Le narrateur est un jeune homme assez fade ratant un rendez-vous chez son coiffeur habituel après l'achat de La tentation de Saint-Antoine chez un libraire, et proposant pour régler une dette la présentation dudit bouquin dans le salon d'un autre coiffeur hyperchic, doué et cher (forcément). Il n'y connaît rien, à cette Tentation, mais grâce au libraire l'histoire avec Flaubert évolue.

Voilà un roman qui n'allait pas dans la direction que j'attendais, possède d'intéressants côtés littéraires  mais qui finalement m'a plu.


Deux courts passages.

Le narrateur démarre sa lecture:

" Ça débute par une interminable introduction. J'évite de les lire. Savant, barbant, et surtout, on ne se gêne pas pour vous raconter l'histoire. Je saute à La tentation." 

Le libraire l'engage:

"- Comment dois-je les classer?

- Ah, le classement! Chez moi, c'est par date de naissance de l'auteur.
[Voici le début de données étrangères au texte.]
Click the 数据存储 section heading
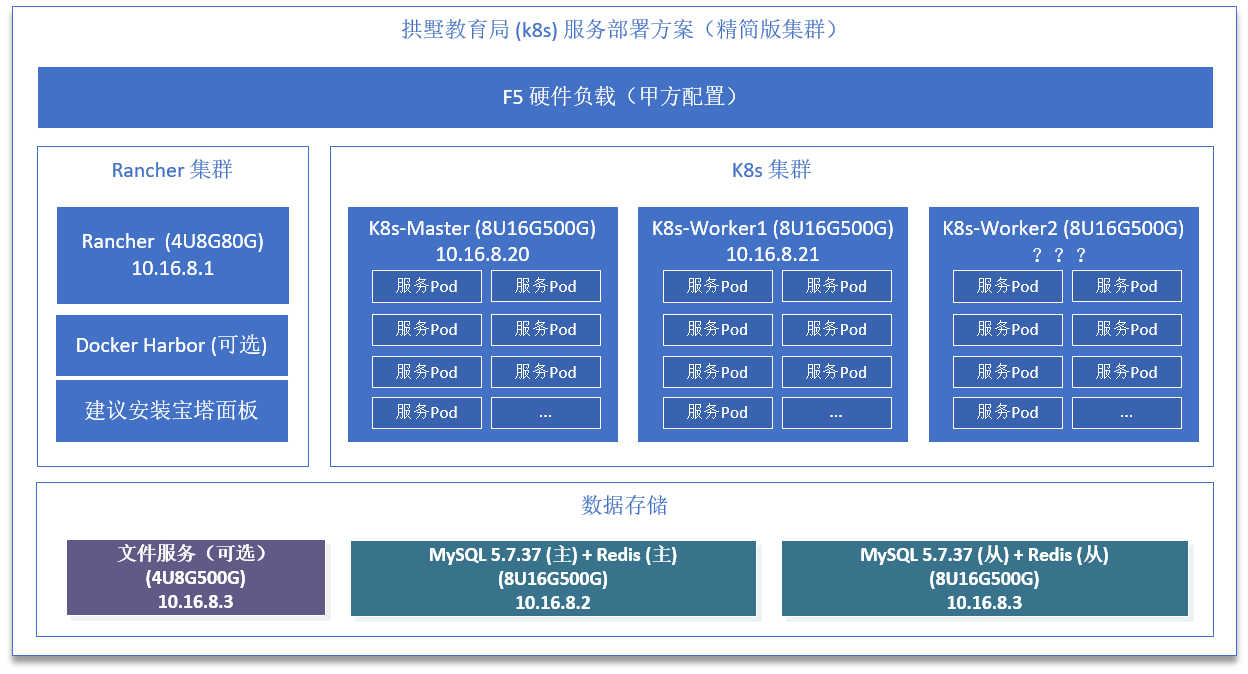Viewport: 1248px width, 674px height. coord(624,505)
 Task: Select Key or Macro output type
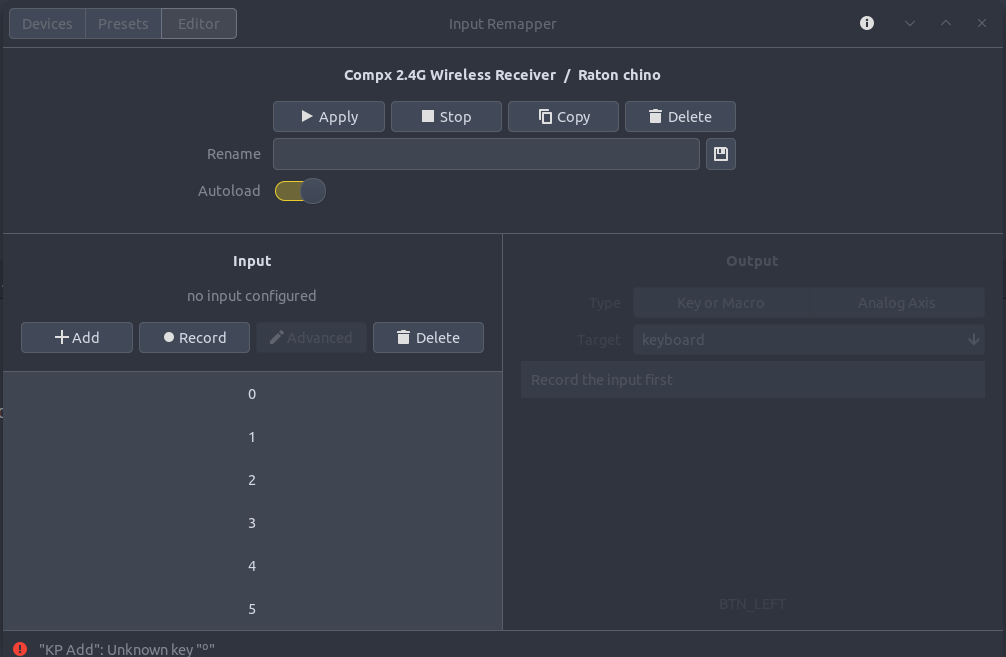coord(721,303)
Ça a le mérite d'offrir au regard une histoire de la littérature; et puis j'aime bien savoir qui fréquentait qui.

-Vos clients s'y retrouvent?"

Avis babelio, bibliosurf

vendredi 2 décembre 2022

The Stationery Ark


 The Stationery Ark

L'arche immobile, 1977

Gerald Durrell

Fontana Paperbacks


Gerald Durrell (voir wikipedia) m'a offert ainsi qu'à de nombreux blogueurs de belles heures de lectures ( Rencontres avec des animaux   Le aye aye et moi   La forêt ivre   Ma famille et autres animaux  Trilogie de Corfou   Les limiers de Bafut  ). On l'aura compris à lire les titres, les animaux sont présents!
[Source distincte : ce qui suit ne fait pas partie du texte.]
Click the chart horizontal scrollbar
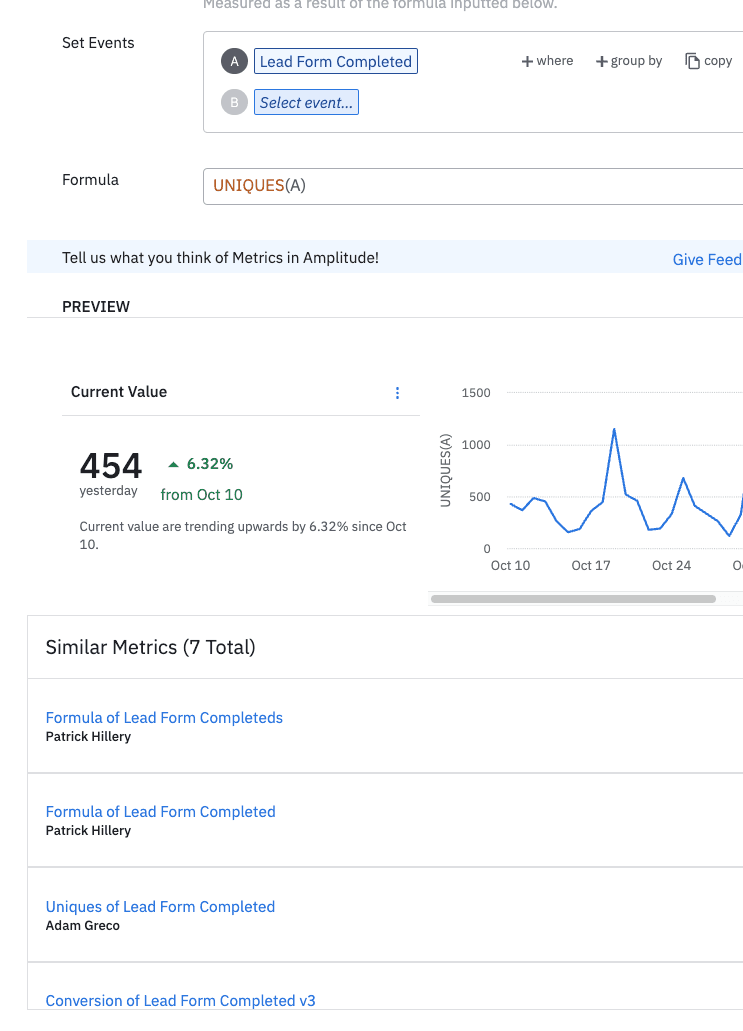Viewport: 743px width, 1031px height. click(573, 599)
Encooooooooooore des animaux? La moitié de mes lecteurs, pourtant patients avec mes marottes, est passé ailleurs.

L'autre moitié, qui considère que même les moustiques et les serpents ont le droit de vivre (pas trop longtemps pour les moustiques, quand même), va avoir du mal car il va être question de zoos.

J'avoue que j'ai commencé ma lecture un poil à reculons. D'accord, Durrell est un naturaliste fou des animaux, mais quoi, un zoo? Quand il a ouvert le sien sur l'île de Jersey, un zoo pouvait parfaitement être au mieux une prison au pire un mouroir. Pour lui, il s'agissait de donner refuge à des espèces en voie de disparition, les étudier, espérer les voir se reproduire, et les réintroduire dans leur milieu naturel. Cela paraît quasi évident de nos jours, mais à l'époque cela ne l'était pas. 
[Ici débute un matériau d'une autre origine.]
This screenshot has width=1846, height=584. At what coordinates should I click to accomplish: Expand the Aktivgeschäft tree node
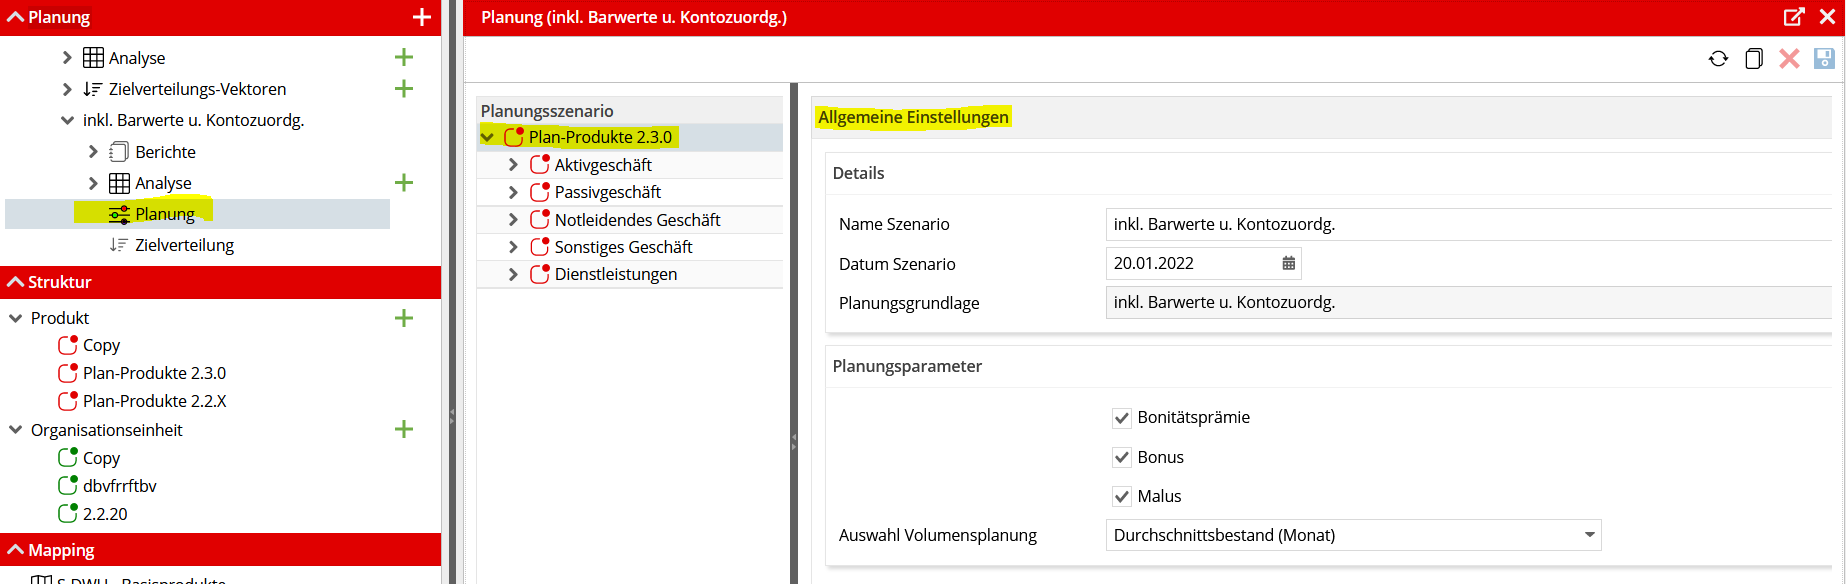tap(513, 165)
Je me suis donc dit, voyons voir ça. Comme Durrell est un type bourré d'humour, la lecture demeura plaisante. De plus l'on sent son amour pour ces bestioles et la volonté de leur bien être maximal. Ne pas se leurrer : les orangs outangs, par exemple, seraient bien mieux dans leur milieu naturel, qui hélas diminue à vue d'œil, alors, en attendant la fin de la déforestation (rêvons), autant aider les animaux. Je demeure triste et dubitative.

Cependant le livre est une mine sur la vie dans son zoo. Récupération des animaux, soins quand ils sont malades, nourriture adaptée et trouvable, reproduction! C'est bourré d'histoires racontées avec feu et cet humour que les fans de Durrell connaissent bien. 

Mon projet : aller visiter ce zoo (et Jersey!) histoire de voir comment c'est conçu.